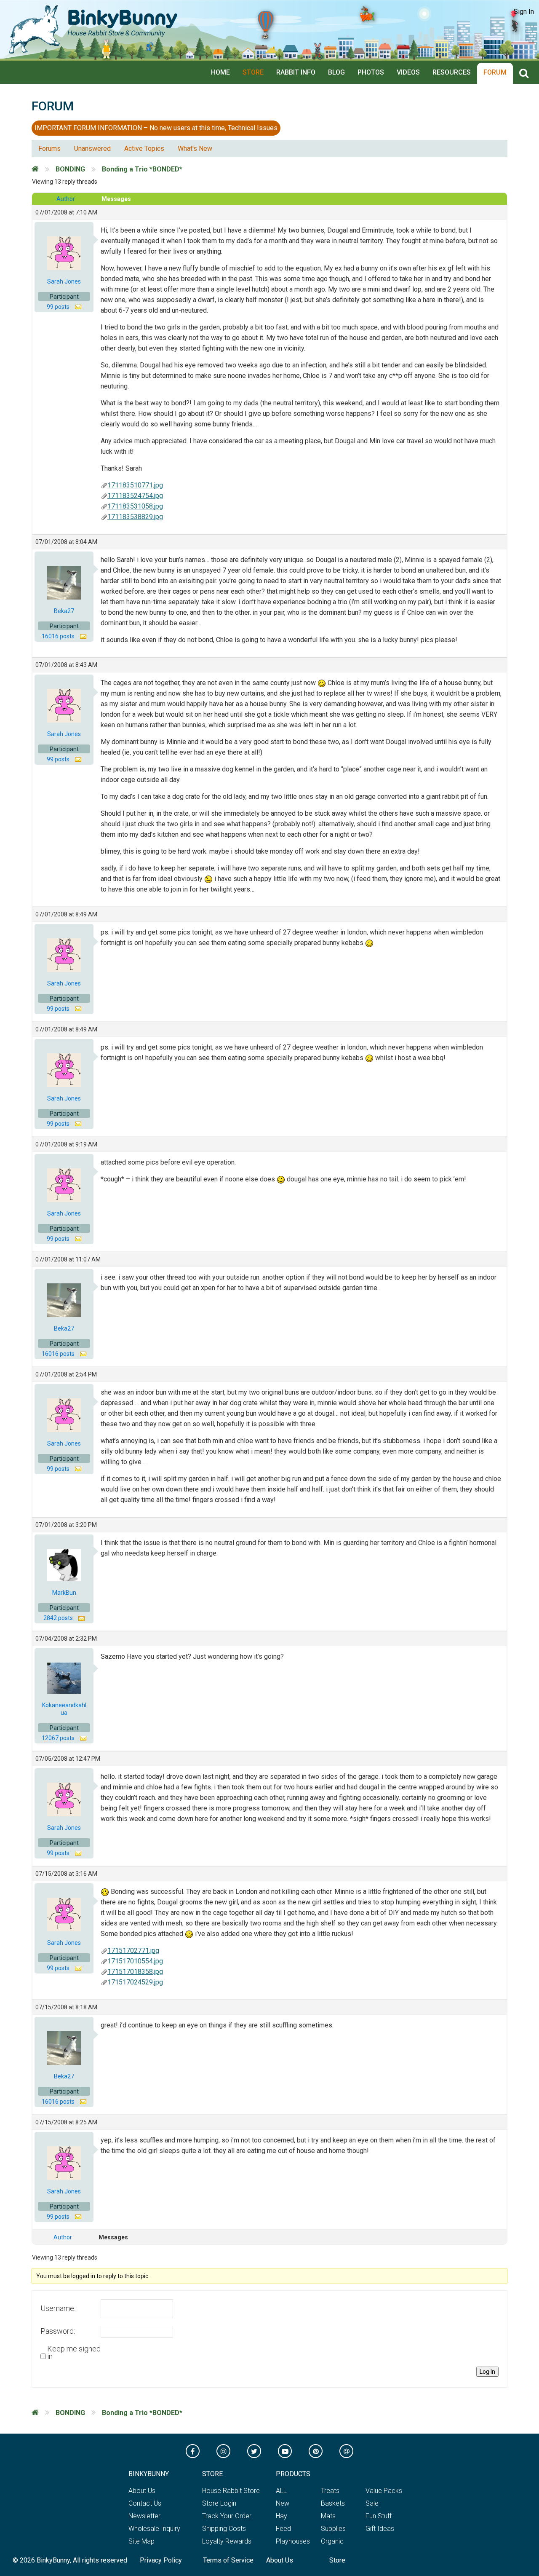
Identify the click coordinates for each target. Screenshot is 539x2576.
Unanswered (92, 149)
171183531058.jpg (135, 506)
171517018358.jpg (135, 1972)
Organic (332, 2541)
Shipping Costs (224, 2529)
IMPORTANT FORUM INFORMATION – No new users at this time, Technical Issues (156, 128)
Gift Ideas (380, 2529)
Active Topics (144, 149)
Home (220, 72)
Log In (487, 2371)
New (282, 2503)
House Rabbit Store (231, 2491)
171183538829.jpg (135, 517)
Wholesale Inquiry (154, 2529)
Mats (328, 2516)
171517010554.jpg (135, 1961)
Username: (57, 2308)
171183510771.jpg (135, 485)
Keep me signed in (74, 2352)
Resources (451, 72)
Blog (336, 72)
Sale (372, 2503)
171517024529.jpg (135, 1982)
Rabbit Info (295, 72)
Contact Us (144, 2503)
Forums (49, 149)
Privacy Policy (161, 2560)
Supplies (333, 2529)
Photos (371, 72)
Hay (281, 2516)
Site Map (141, 2541)
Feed (283, 2529)
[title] (526, 74)
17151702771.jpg (133, 1951)
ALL (281, 2491)
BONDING (70, 169)
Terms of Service (228, 2560)
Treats (330, 2491)
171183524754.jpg (135, 496)
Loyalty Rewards (226, 2541)
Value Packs (384, 2491)
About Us (141, 2491)
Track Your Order (226, 2516)
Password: (57, 2331)
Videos (408, 72)
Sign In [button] (524, 12)
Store (253, 72)
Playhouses (293, 2541)
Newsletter (144, 2516)
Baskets (333, 2503)
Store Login (219, 2503)
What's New (195, 149)
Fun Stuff (379, 2516)
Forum (495, 72)
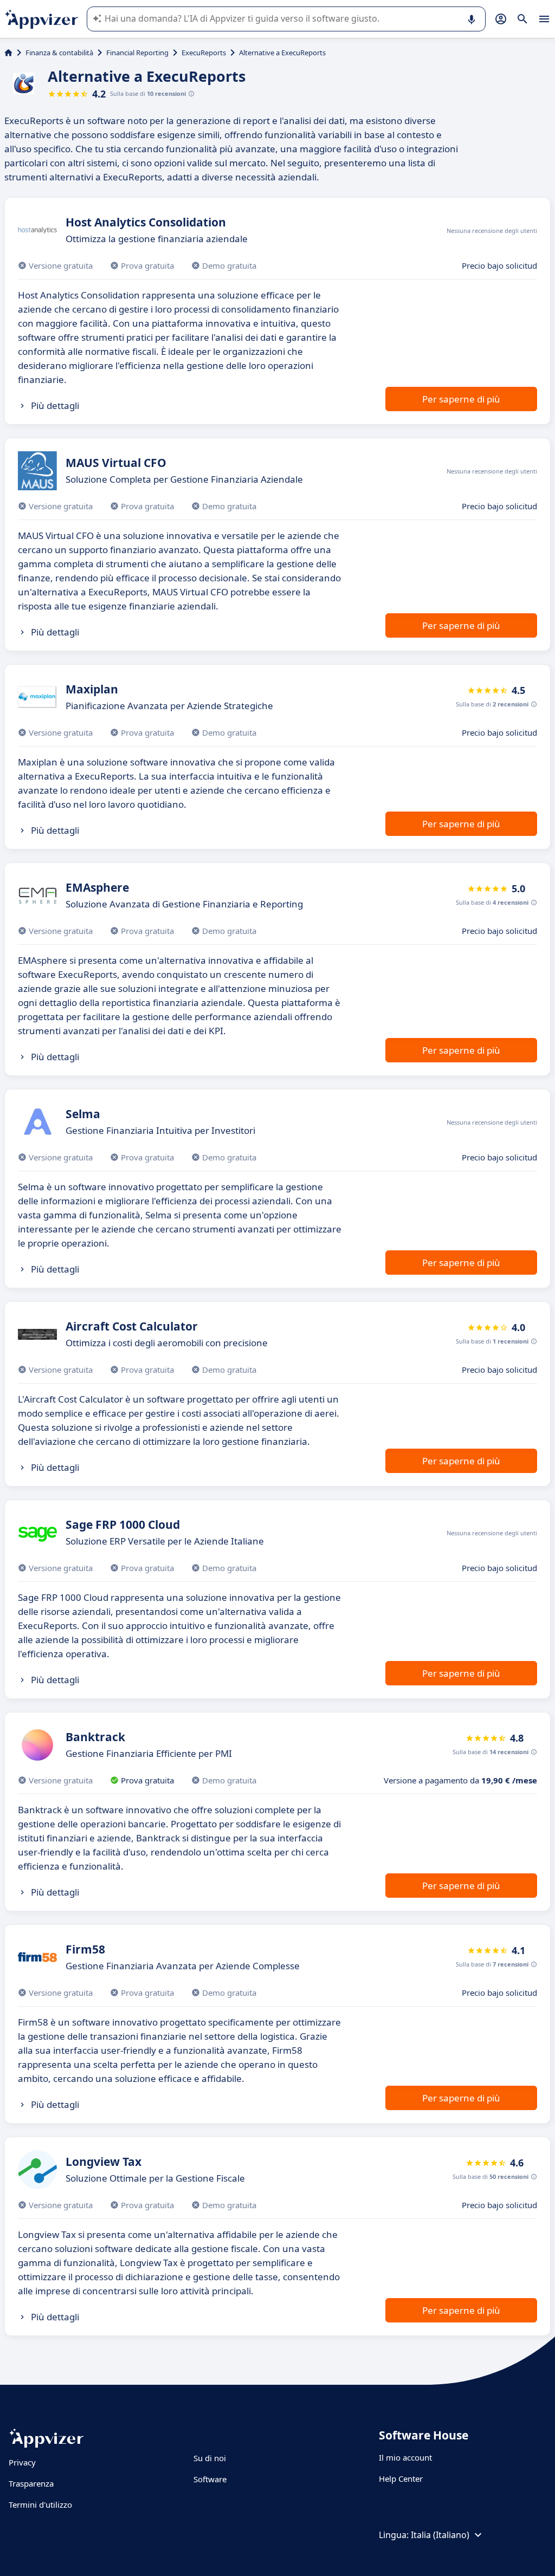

___

ACTION ITEM >> Only the lines from where the data begins to the line with "House Rabbit Store (231, 2491)", both of them included, should be reproduced word for word; no pictures.

TASK RESULT >>
Identify the click coordinates for each target. Screenshot is 539x2576.
Unanswered (92, 149)
171183531058.jpg (135, 506)
171517018358.jpg (135, 1972)
Organic (332, 2541)
Shipping Costs (224, 2529)
IMPORTANT FORUM INFORMATION – No new users at this time, Technical Issues (156, 128)
Gift Ideas (380, 2529)
Active Topics (144, 149)
Home (220, 72)
Log In (487, 2371)
New (282, 2503)
House Rabbit Store (231, 2491)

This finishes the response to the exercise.